Refinement of Random Deletion To improve the approximation factor, we introduce the concept of blocks to the random deletion algorithm above. A block is a sequence of open brackets followed by a sequence of close brackets. Note, that we can use string edit distance algorithm on a block. However, splitting a string into blocks exactly is really hard. Thus, we use random deletion algorithm to detect blocks and then run string edit to repair them. This strategy improves the approximation factor to \(O(z)\) where \(z\) is the number of blocks.

Further Refinement The problem with the above algorithm is that we can make errors dividing strings into blocks and the errors propagate as the algorithm proceeds. In order to keep those errors local, we can find blocks in parallel instead of sequentially. This makes the algorithm naturally parallel and reduces the approximation factor to \(O(\log d)\).

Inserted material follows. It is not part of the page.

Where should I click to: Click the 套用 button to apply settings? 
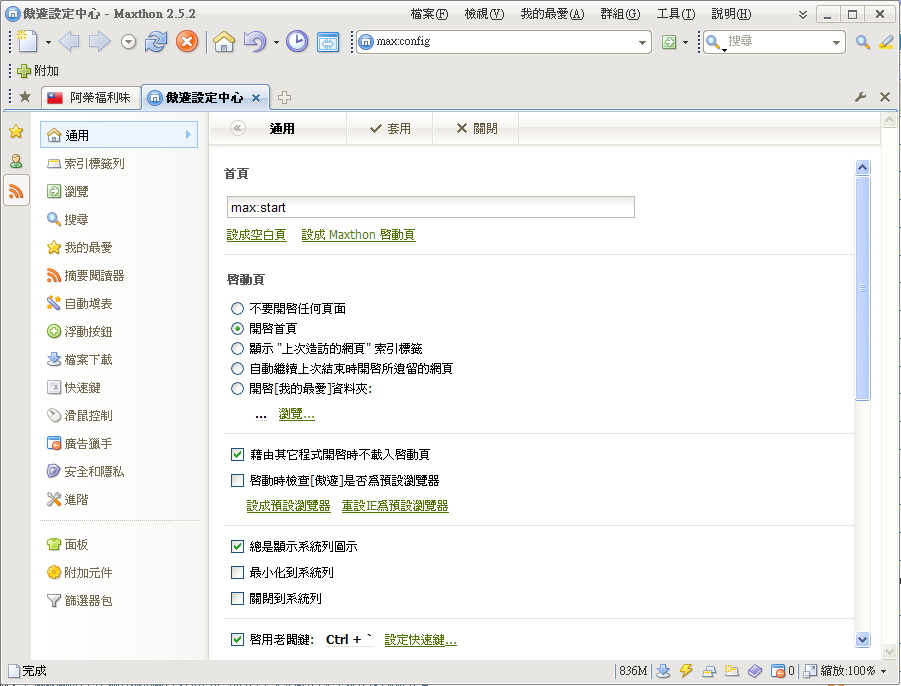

For more information about language edit distance, check out these Barna’s papers:

Personal Talk

Barna was born in a small town in India. Her mother was a chemistry teacher, and Barna thought she would do chemistry herself. In fact, she only saw a computer for the first time when she was 16. Yet she went to do computer science. In particular, she enjoys design and analysis of algorithms because when you work with algorithms “everything fits together in the end”. Even though not all research is successful (as it usually goes), Barna is really excited about what she does.

During her graduate studies Barna struggled with confidence after her Master’s adviser got very upset at her when she made a mistake in her first paper. However, as a PhD student she got a better adviser who helped her build her confidence back up and still maintains a connection with her over email.

The main piece of advice Barna gives is to be convident and do things because you enjoy them, not because you have to.